:: Passage cité ::

D’un coup, alors que nous attaquons un sabayon préfabriqué de chez Phénix qui promet des fondations dans l’estomac et du plâtre en rab’ autour des dents, résonnent les premières notes du "printemps" de Vivaldi par Nigel Kennedy (dont on aurait aimé qu’il périt à Dallas, aussi).
Tom tom tada tom da tom tom ! Tom tom tada tom da tom tom !
Interloqués, les convives se regardent car il est malséant de laisser son portable allumé et sans mode silence en ce type d’occasions : partouze (où le mode vibreur peut proposer des situations intéressantes néanmoins), alunissage, catch dans la boue avec douze Tchétchènes furibards, grosse déconnade entre super potes qui s’adorent...
Patrick rougit (ce qui tend à démontrer qu’à défaut d’avoir une âme il a des manières), s’excuse et extirpe de sa poche un BlackBerry qui n’est pas sans ressembler aux premiers réfrigérateurs américains, aux pupitres des salles de contrôle de la NASA ou aux blasters que les HipHopeurs du début des années 80 portaient à l’épaule se saoulant de SugarHill Gang. Le truc fait téléphone, bien entendu, pédéha, agenda, c’est sûr, gépéhesse, aimepétroi, photo, vidéo, synthétiseur, traducteur, traitement de texte, tableur, base de donnée, péhaho, préhaho, mais aussi, probablement, le café, l’addition et une petite pipe pour la route.
Pauvre "connassedeSéverine" ! A quoi sert-elle ? Que n’est-il possible de faire avec cet engin ? N’est-elle qu’une chair ? Je me promets de le lui demander, mais un autre jour, pour ne pas fâcher Catherine.
Patrick regarde l’écran gigantesque de son machin et, voyant un numéro connu et terriblement important, il s’excuse, se lève et va chuchoter dans la cuisine. Autour de la table, un grand silence se fait qui est, pour moi, un véritable régal, bien plus que le Sabayon minable que je chipote flasquement.

:::
:: Extraits de données ::

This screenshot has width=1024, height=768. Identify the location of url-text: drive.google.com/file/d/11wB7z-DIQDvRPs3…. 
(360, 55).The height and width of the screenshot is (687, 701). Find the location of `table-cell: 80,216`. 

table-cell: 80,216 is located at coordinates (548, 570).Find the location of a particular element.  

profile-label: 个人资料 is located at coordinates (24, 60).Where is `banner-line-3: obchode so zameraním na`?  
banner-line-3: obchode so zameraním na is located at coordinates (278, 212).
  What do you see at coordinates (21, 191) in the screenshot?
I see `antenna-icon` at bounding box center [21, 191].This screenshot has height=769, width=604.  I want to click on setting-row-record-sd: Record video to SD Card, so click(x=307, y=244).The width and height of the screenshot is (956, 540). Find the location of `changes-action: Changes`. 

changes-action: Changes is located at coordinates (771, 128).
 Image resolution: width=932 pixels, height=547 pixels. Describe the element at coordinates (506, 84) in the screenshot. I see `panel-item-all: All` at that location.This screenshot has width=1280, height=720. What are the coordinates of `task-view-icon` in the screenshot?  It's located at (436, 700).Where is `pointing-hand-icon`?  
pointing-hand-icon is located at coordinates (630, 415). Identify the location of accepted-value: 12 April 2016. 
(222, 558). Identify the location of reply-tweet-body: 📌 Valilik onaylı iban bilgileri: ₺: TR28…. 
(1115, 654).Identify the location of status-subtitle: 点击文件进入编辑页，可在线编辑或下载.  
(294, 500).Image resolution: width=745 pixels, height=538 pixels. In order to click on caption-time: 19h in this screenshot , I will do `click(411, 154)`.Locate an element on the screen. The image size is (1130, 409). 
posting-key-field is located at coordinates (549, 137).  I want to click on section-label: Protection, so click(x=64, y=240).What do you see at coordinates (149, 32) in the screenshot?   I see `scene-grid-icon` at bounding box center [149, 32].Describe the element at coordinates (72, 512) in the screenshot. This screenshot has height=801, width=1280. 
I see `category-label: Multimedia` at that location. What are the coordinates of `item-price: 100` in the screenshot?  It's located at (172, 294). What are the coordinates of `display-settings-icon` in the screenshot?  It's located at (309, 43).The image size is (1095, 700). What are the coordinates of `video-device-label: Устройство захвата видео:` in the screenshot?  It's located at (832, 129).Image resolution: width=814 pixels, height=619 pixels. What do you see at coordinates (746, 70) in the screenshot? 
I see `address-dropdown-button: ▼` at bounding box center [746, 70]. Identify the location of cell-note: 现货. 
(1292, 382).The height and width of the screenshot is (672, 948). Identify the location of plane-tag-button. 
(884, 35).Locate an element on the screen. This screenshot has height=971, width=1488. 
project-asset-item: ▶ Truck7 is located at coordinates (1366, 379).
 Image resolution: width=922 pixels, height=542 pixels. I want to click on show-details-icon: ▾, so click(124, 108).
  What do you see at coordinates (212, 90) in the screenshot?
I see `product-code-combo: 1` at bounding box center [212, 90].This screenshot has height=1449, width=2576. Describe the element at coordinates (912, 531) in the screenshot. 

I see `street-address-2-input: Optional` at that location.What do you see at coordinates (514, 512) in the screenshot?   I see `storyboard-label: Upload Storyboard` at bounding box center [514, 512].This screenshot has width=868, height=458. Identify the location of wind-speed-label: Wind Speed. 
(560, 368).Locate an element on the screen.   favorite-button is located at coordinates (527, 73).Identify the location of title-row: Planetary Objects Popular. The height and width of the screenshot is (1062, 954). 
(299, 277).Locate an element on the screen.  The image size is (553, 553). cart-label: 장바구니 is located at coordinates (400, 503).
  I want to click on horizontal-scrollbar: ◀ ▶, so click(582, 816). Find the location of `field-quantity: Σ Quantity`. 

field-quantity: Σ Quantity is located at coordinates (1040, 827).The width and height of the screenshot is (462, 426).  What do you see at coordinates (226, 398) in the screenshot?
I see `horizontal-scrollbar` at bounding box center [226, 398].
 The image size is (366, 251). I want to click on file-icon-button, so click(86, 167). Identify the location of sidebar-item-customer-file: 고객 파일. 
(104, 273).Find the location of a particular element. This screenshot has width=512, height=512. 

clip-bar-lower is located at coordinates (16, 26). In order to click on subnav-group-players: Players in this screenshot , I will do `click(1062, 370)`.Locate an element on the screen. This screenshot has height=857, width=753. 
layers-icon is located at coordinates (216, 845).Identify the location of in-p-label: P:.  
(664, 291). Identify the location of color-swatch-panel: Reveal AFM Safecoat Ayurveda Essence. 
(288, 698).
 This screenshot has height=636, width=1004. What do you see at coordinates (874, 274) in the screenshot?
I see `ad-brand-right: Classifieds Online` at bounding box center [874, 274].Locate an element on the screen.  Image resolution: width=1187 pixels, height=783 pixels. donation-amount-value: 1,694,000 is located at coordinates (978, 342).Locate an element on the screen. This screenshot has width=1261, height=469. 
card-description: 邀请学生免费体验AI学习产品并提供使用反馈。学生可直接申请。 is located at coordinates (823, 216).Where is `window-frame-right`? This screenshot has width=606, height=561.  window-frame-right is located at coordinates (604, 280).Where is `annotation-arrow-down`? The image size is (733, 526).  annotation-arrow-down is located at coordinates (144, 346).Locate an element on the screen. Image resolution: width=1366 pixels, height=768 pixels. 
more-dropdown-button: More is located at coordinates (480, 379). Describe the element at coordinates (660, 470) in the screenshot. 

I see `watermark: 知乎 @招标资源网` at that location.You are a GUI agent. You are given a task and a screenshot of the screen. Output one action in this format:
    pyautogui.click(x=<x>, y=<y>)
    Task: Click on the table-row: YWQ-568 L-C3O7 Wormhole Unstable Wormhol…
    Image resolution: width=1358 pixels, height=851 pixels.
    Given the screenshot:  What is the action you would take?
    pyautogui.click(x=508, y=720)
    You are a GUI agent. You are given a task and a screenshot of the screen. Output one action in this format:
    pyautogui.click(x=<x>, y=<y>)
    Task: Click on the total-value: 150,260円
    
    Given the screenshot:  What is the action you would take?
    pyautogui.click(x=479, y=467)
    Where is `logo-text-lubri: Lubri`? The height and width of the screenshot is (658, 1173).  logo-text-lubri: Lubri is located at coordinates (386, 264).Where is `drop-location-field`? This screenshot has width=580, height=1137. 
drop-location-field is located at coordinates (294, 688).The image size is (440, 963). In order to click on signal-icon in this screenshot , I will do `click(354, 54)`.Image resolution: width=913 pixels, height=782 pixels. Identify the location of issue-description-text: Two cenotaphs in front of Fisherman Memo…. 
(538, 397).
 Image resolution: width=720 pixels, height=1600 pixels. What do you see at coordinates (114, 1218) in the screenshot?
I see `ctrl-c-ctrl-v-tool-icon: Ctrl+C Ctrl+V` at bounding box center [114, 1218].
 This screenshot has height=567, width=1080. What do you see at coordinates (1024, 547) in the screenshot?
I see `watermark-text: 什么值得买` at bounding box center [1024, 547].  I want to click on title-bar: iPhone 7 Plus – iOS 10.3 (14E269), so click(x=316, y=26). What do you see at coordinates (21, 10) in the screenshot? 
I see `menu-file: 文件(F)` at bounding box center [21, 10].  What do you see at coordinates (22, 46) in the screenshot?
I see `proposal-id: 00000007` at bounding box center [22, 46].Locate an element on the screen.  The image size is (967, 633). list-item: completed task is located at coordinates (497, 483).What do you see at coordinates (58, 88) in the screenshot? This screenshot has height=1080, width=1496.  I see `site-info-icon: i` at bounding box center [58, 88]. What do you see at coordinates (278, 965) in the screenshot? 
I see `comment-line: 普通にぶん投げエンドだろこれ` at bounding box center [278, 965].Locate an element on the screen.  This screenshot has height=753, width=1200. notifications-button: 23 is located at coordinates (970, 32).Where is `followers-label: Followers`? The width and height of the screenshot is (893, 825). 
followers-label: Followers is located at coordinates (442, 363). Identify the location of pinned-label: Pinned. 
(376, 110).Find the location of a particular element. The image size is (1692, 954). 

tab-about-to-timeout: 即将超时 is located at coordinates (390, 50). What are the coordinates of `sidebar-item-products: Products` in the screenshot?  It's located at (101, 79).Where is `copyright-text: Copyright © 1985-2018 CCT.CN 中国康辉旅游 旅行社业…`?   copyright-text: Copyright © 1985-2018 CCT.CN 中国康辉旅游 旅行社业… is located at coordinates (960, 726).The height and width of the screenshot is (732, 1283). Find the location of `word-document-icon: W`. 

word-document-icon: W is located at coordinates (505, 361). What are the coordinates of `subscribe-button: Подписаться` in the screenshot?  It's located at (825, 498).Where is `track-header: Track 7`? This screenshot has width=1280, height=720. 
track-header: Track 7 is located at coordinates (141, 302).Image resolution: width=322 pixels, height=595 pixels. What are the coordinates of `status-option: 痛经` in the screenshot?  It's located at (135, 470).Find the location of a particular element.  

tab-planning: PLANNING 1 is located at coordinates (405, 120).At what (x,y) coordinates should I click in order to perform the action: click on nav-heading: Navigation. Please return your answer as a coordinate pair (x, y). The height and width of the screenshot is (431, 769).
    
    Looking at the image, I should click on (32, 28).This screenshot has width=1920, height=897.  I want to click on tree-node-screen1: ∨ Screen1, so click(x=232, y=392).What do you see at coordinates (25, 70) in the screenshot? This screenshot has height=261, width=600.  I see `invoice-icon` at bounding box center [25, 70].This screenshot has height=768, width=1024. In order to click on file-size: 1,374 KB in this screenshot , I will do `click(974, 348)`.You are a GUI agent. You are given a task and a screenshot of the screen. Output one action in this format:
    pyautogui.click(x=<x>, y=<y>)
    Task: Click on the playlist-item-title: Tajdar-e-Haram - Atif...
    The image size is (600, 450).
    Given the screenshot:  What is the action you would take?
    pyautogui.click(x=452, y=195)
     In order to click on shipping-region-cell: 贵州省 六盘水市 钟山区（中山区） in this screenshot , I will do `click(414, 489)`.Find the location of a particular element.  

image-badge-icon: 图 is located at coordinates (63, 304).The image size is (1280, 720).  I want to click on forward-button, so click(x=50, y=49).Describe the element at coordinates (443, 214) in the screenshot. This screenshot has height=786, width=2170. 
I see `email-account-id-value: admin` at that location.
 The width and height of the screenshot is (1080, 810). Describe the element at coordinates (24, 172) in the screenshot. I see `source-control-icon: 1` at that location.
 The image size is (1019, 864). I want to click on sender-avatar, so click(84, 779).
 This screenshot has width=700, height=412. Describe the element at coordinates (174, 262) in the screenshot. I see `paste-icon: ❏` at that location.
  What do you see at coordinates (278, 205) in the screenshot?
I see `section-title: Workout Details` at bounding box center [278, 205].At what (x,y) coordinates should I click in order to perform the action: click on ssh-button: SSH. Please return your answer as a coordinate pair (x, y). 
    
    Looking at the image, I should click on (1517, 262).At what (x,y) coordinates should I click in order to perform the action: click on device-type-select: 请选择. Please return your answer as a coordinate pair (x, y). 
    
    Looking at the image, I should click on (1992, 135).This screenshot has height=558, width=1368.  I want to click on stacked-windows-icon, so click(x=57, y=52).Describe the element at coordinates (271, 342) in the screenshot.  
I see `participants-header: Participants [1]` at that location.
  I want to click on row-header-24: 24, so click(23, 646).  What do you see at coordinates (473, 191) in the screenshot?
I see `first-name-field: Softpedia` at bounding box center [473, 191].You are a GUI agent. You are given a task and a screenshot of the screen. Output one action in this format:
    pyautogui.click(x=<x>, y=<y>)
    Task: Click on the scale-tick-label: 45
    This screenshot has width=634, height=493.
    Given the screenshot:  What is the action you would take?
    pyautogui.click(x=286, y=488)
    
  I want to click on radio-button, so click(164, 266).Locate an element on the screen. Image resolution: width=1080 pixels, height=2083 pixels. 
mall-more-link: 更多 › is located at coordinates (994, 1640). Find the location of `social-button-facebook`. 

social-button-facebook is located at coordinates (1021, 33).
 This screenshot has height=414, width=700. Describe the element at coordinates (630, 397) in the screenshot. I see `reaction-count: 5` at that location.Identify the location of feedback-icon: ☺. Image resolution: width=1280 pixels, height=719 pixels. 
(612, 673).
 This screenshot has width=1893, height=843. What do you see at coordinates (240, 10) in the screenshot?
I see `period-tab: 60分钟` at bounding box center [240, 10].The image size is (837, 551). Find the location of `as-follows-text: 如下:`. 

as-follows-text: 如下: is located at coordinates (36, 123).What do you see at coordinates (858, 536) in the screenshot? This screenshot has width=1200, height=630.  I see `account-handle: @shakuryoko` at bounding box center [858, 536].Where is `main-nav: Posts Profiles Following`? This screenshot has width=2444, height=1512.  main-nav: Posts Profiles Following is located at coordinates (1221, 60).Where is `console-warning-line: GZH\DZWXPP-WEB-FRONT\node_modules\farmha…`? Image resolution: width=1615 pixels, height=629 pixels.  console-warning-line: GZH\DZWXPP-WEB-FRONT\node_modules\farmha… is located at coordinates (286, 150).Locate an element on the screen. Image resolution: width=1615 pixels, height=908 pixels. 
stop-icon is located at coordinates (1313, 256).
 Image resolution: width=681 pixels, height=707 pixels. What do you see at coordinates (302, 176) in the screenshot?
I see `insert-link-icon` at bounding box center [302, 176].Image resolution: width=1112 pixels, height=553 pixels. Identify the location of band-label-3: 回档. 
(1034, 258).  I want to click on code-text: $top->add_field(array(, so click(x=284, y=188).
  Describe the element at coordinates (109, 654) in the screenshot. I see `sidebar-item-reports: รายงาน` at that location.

:::

## Objectif de l'exercice:
Les affirmations suivantes s'accordent-elles avec le passage cité ? Répondez à chacune par oui ou par non, en citant les mots décisifs du passage cité.
(a) Patrick sort un BlackBerry de sa poche.
(b) Patrick prend l'appel à table, devant les convives.
(c) Le sabayon servi est fait maison.

## Réponse attendue:
(a) Oui : « extirpe de sa poche un BlackBerry ».
(b) Non : « il s’excuse, se lève et va chuchoter dans la cuisine ».
(c) Non : « un sabayon préfabriqué de chez Phénix ».